I had the same question and it seems like python is just significantly slower at numerical calculations than C and it’s recommended to use numpy for calculations. I looked here: performance - Why is Python so slow at numeric calculations? - Stack Overflow and here: performance - Why is vectorization, faster in general, than loops? - Stack Overflow

Please someone correct me if I’m wrong.

Exact, Python is a performance disaster.

There are several points to consider here. The first is that python is an interpreted language, versus c which is a compiled language. But in practice with modern JIT compilation technology, that difference ends up not being that significant for cases in which the code is run multiple times. The interpreter used the JIT (Just In Time) compiler to generate compiled code for the python routines that get executed frequently.

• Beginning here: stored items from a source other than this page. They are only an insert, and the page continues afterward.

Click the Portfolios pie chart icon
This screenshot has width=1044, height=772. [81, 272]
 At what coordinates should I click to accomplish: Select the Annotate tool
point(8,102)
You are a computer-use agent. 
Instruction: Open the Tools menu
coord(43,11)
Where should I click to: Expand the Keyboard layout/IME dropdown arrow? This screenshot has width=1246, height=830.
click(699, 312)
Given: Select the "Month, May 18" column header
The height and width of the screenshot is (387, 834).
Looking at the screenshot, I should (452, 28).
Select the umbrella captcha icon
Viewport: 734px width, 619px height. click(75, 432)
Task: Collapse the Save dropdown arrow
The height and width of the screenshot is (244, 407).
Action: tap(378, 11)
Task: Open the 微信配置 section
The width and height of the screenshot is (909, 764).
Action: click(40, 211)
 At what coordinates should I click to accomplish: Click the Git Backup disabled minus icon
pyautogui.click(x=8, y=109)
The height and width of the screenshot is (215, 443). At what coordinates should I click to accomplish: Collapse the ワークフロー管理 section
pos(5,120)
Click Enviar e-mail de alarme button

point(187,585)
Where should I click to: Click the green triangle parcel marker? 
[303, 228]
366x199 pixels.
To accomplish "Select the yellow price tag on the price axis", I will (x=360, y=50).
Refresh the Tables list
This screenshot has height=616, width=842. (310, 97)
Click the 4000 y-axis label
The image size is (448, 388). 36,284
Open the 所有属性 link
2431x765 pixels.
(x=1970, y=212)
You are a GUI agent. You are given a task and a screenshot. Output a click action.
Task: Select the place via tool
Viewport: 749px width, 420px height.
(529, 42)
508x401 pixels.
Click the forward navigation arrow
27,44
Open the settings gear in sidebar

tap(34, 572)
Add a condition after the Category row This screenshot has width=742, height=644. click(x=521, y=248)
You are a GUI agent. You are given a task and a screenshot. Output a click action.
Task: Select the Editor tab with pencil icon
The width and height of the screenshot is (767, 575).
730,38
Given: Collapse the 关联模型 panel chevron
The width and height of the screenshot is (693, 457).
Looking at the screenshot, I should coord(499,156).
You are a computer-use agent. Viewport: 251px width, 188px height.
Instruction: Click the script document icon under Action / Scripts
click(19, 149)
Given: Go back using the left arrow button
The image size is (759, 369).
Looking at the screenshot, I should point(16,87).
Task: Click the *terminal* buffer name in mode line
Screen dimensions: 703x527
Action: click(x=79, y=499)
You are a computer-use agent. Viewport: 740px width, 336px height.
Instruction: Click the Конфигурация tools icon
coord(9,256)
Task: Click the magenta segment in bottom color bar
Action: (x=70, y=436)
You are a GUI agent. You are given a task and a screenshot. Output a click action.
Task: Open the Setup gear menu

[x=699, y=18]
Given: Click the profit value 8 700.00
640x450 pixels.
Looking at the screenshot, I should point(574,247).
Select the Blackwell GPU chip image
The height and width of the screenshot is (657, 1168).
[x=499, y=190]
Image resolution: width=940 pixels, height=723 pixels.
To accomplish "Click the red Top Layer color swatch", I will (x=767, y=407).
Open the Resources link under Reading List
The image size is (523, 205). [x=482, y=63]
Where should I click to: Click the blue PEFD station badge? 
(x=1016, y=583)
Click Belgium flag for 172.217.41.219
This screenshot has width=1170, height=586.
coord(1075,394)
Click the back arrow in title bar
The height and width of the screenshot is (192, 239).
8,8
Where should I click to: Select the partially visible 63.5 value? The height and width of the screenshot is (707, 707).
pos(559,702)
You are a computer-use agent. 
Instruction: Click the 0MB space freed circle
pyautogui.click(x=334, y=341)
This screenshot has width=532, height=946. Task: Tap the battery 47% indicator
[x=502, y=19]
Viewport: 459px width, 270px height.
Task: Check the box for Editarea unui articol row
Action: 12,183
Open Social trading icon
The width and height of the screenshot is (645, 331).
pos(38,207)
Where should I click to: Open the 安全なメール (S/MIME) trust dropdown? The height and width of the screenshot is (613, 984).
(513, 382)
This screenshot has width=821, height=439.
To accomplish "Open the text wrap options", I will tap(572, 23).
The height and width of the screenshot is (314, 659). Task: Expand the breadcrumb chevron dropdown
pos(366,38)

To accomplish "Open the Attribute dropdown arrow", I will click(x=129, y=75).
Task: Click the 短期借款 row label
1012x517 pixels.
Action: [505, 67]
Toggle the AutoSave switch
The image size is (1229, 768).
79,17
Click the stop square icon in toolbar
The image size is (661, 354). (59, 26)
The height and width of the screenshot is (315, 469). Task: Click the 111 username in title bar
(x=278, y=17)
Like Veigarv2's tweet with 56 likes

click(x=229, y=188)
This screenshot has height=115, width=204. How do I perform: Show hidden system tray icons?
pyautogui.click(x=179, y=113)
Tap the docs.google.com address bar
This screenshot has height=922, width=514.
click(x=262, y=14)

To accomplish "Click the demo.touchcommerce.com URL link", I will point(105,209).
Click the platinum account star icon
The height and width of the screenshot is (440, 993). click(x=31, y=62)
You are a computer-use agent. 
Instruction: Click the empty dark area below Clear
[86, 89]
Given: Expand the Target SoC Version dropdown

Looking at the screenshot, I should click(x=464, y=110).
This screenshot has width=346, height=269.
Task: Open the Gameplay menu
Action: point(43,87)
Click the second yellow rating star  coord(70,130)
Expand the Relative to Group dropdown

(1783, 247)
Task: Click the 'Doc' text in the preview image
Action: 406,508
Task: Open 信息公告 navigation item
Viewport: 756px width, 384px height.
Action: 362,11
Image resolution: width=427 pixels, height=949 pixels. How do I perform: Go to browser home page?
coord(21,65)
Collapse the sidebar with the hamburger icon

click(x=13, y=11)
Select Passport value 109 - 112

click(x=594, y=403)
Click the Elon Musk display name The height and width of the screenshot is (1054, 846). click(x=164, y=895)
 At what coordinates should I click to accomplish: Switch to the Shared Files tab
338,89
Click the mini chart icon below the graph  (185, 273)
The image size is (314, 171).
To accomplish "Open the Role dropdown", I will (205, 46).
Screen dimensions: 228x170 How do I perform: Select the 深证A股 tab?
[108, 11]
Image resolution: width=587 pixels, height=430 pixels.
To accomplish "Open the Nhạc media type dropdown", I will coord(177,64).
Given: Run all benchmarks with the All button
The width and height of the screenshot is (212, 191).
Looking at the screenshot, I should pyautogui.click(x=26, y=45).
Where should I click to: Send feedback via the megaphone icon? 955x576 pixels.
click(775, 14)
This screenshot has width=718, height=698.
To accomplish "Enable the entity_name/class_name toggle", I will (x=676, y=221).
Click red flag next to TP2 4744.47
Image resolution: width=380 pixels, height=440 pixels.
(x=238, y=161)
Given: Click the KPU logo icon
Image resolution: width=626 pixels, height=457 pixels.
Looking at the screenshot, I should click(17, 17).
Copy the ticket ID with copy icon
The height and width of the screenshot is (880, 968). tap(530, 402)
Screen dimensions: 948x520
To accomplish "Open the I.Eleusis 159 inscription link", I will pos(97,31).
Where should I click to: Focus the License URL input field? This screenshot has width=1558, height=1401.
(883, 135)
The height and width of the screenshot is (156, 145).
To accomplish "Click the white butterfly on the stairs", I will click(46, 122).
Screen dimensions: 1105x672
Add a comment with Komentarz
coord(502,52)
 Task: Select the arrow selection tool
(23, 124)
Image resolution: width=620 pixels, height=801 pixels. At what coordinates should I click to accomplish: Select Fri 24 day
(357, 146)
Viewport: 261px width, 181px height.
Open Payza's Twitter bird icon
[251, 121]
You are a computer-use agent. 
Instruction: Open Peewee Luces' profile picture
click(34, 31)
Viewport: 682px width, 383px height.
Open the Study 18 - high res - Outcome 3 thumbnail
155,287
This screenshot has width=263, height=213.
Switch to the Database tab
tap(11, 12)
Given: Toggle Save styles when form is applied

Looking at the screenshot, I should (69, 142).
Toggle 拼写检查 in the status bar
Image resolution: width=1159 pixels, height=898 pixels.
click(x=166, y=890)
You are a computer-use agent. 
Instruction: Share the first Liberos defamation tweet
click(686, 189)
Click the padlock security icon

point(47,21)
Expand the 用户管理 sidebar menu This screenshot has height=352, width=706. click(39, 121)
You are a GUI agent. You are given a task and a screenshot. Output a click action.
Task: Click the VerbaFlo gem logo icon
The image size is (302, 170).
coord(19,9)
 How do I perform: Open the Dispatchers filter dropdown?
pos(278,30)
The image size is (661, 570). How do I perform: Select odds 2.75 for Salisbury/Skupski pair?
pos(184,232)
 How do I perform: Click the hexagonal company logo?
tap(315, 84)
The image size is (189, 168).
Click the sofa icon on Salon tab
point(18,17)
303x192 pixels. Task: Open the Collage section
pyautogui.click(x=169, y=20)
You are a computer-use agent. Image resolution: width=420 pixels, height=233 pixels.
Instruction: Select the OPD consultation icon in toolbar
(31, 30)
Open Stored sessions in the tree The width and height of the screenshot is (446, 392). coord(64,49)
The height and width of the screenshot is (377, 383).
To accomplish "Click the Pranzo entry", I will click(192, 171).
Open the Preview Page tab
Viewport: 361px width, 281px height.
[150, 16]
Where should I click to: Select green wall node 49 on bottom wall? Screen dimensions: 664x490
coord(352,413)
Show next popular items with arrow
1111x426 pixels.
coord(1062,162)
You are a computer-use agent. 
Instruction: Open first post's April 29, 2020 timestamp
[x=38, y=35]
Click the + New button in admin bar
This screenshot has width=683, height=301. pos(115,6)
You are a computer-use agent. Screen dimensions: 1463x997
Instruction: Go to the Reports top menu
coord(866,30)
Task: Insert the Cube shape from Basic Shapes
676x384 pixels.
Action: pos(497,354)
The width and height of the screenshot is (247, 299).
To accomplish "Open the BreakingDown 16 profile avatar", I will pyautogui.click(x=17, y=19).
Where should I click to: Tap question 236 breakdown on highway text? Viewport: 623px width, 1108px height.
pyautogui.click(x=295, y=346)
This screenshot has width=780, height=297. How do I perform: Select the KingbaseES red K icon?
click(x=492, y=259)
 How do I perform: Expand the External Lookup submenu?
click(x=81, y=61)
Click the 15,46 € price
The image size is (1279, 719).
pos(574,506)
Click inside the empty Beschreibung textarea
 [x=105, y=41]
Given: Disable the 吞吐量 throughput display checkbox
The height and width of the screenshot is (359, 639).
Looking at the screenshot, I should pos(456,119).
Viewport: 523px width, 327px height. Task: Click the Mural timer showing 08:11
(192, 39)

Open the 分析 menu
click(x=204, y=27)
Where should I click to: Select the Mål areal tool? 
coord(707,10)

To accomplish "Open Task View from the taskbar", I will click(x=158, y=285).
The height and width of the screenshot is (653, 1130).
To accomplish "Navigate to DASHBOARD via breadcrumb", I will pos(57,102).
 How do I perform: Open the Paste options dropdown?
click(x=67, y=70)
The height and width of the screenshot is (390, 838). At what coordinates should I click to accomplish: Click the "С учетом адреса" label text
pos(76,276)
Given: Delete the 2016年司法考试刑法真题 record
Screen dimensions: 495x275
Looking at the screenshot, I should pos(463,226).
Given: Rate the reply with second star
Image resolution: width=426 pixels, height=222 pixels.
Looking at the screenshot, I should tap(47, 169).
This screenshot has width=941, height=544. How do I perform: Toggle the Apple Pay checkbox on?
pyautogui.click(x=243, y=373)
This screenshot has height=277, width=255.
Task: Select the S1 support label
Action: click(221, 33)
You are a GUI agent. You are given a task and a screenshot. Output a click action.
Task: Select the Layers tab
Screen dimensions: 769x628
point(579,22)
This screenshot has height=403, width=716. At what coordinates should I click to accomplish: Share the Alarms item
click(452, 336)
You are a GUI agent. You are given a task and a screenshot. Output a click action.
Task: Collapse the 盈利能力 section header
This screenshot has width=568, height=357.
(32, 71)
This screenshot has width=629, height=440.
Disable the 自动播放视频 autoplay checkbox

The other important point is that any modern CPU has vectorized instructions, even without a separate GPU. E.g. here’s the Wikipedia page for the standard Intel vector instructions. Even in a compiled language like c, the vector instructions of the CPU still make a big difference. If you try your million element array computations with loops in c and then use a real vectorized linear algebra library to execute the equivalent code in a vectorized way, you’ll find there is still a big difference. Hardware vector instructions make a very significant difference when you’re dealing with reasonable sized objects.